### What is asked
Set down each of the records below word for word, leaving out the pictures.

### Saved entries

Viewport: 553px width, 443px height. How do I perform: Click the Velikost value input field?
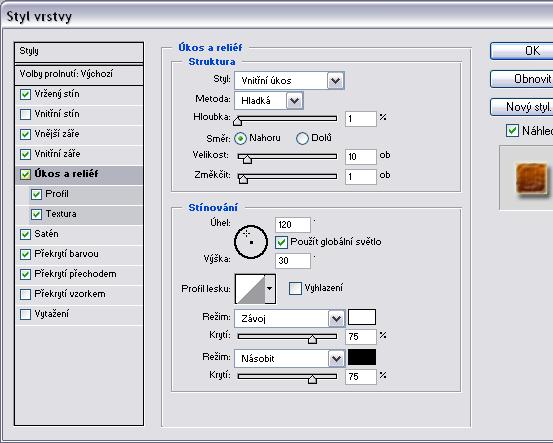point(361,157)
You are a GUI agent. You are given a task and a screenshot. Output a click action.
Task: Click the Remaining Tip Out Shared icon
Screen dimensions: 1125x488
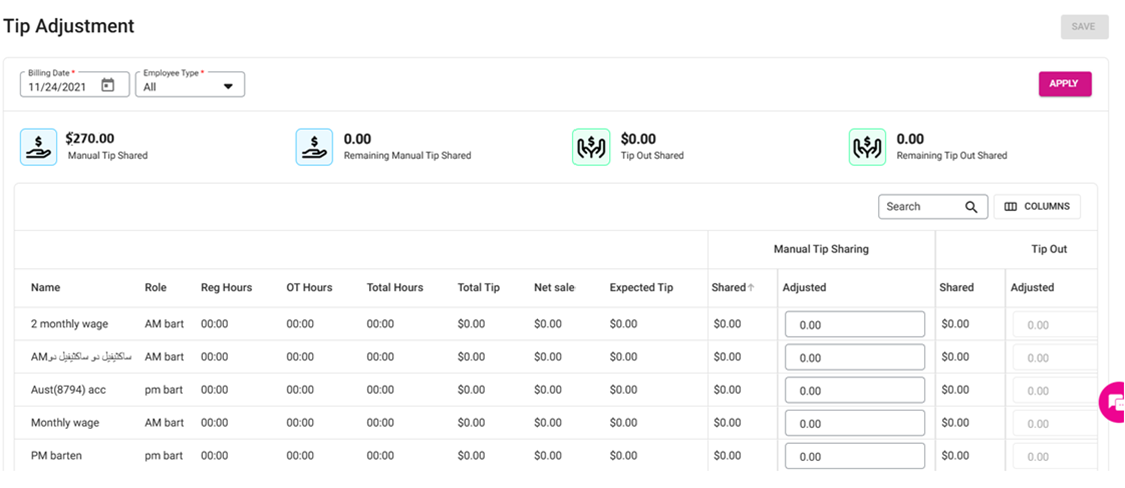coord(867,147)
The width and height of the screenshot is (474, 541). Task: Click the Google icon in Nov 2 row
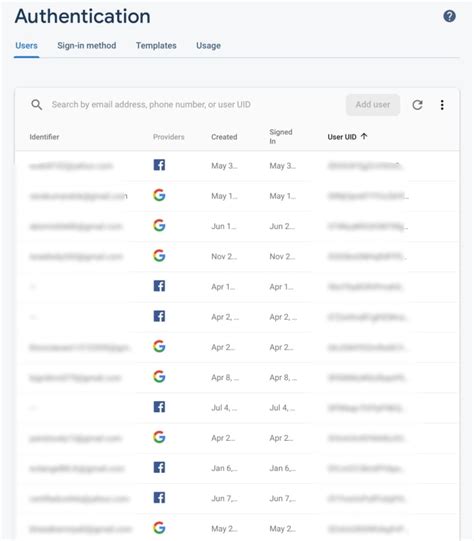[159, 256]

### Task result
Viewport: 553px width, 443px height. How do I perform: Click the Velikost value input field?
point(361,157)
You are a GUI agent. You are given a task and a screenshot. Output a click action.
Task: Click the Remaining Tip Out Shared icon
Screen dimensions: 1125x488
coord(867,147)
The width and height of the screenshot is (474, 541). Task: Click the Google icon in Nov 2 row
[159, 256]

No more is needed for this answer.